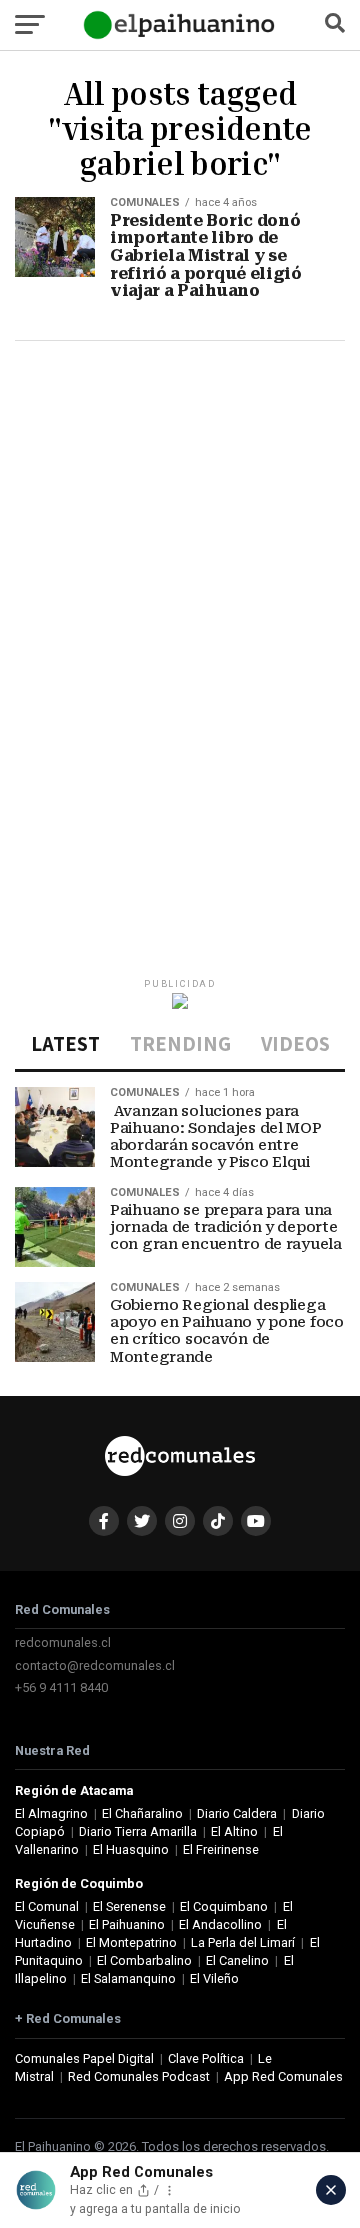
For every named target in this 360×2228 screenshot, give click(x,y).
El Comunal (47, 1906)
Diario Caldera (237, 1813)
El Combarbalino (144, 1960)
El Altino (234, 1831)
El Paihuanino (127, 1924)
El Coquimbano (224, 1906)
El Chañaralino (142, 1813)
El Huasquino (131, 1849)
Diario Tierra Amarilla (138, 1831)
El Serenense (129, 1906)
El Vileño (214, 1978)
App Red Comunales (283, 2076)
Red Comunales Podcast (139, 2076)
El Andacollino (220, 1924)
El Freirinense (221, 1849)
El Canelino (237, 1960)
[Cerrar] (331, 2190)
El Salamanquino (128, 1978)
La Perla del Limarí (243, 1942)
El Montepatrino (131, 1942)
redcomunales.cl (63, 1642)
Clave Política (206, 2058)
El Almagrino (51, 1813)
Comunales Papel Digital (84, 2058)
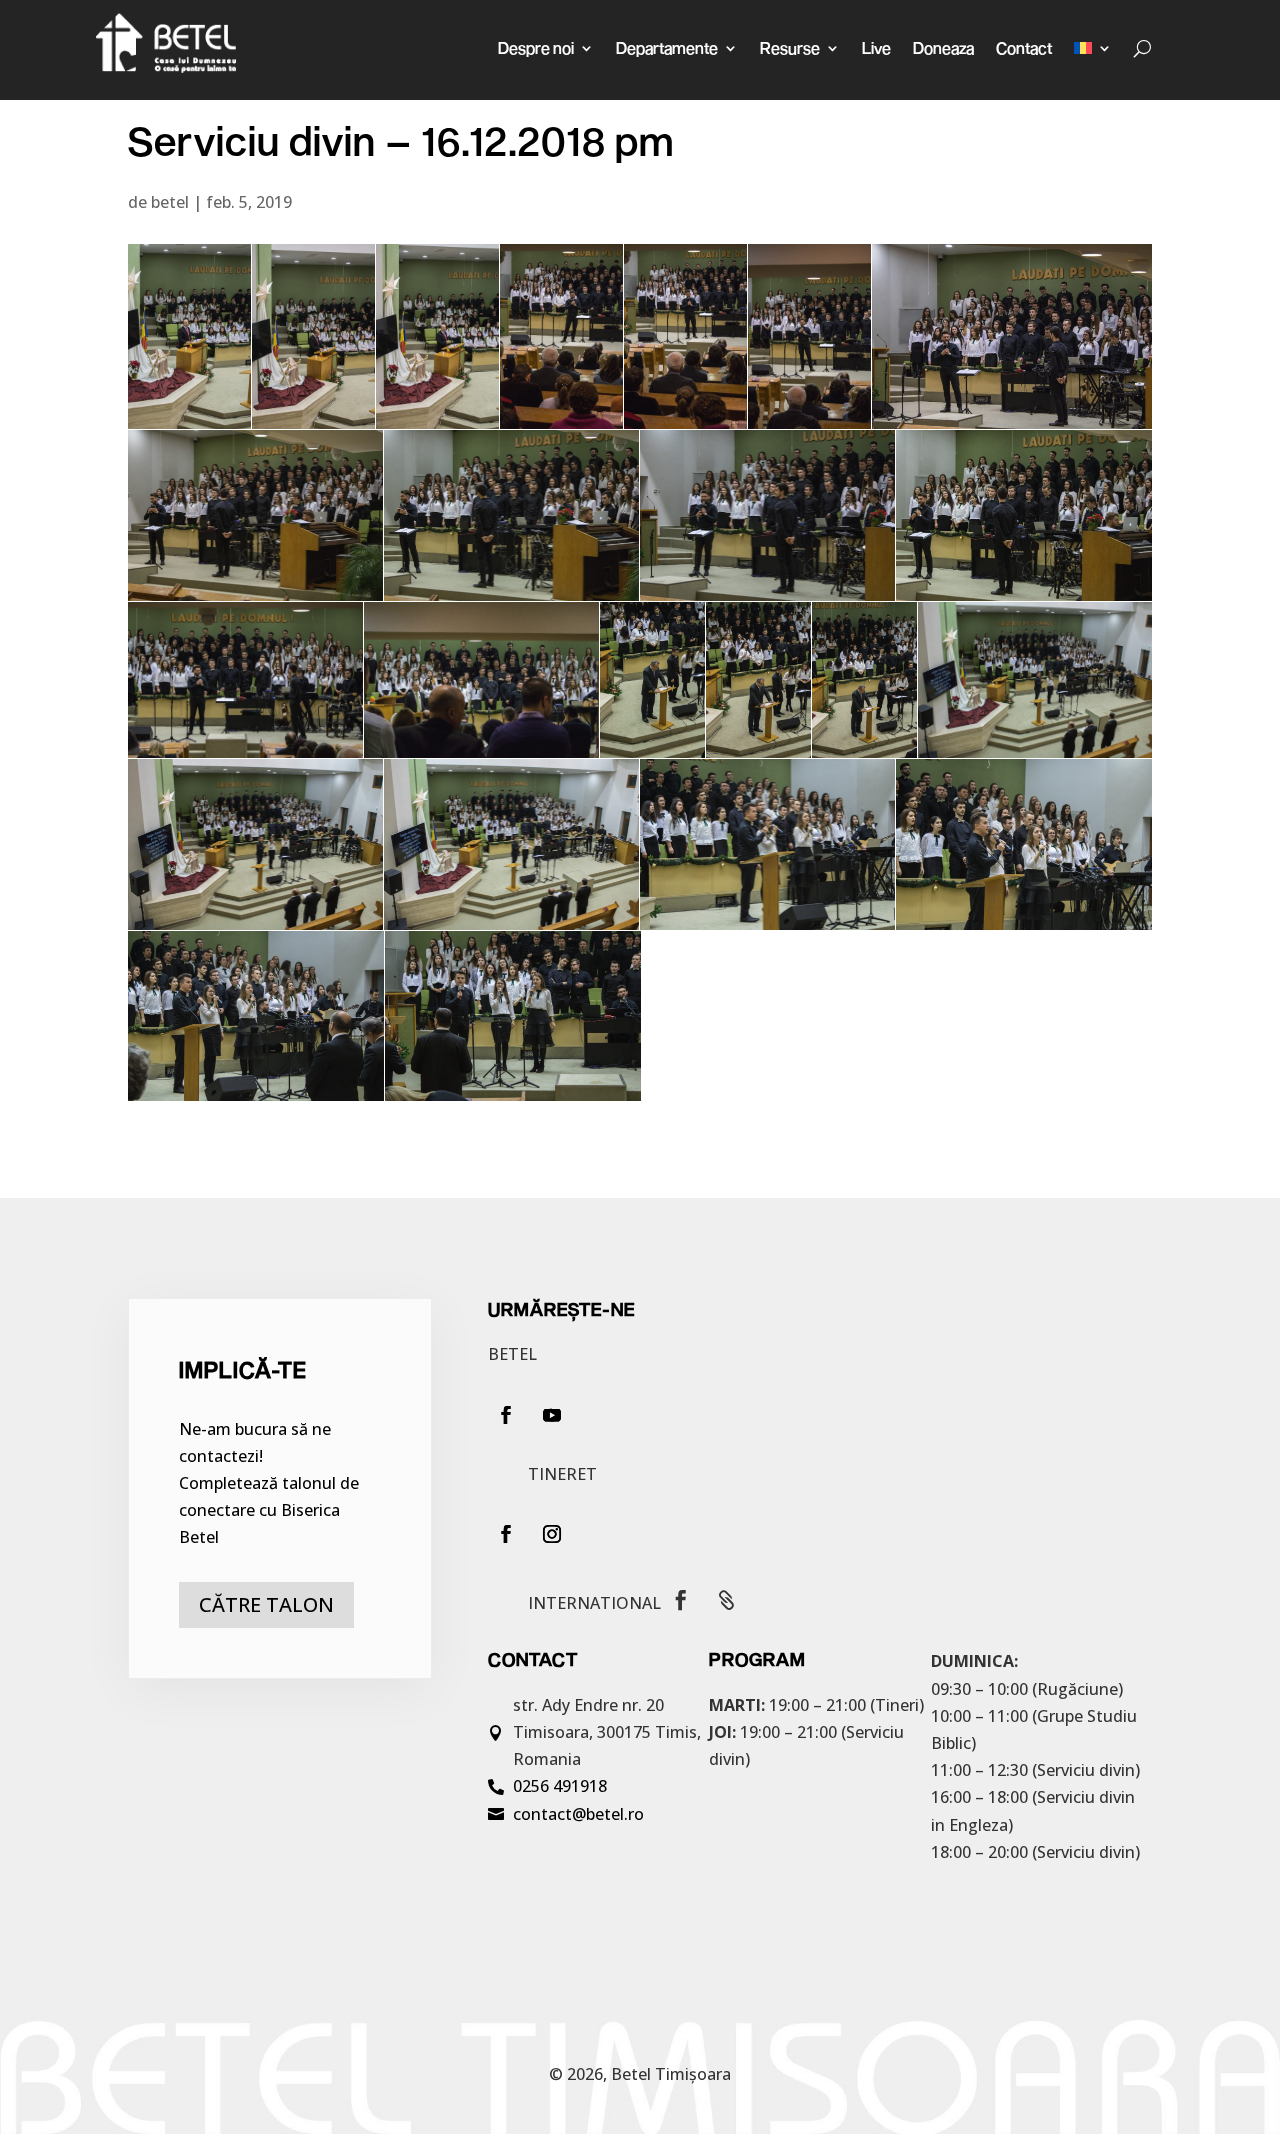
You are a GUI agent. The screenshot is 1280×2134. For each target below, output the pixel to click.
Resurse (790, 47)
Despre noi (536, 47)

........

[Requirement] Filter the data down to the lines that contain the string "Diario", and copy them.

[Completed exercise]
Diario Caldera (237, 1813)
Diario Tierra Amarilla (138, 1831)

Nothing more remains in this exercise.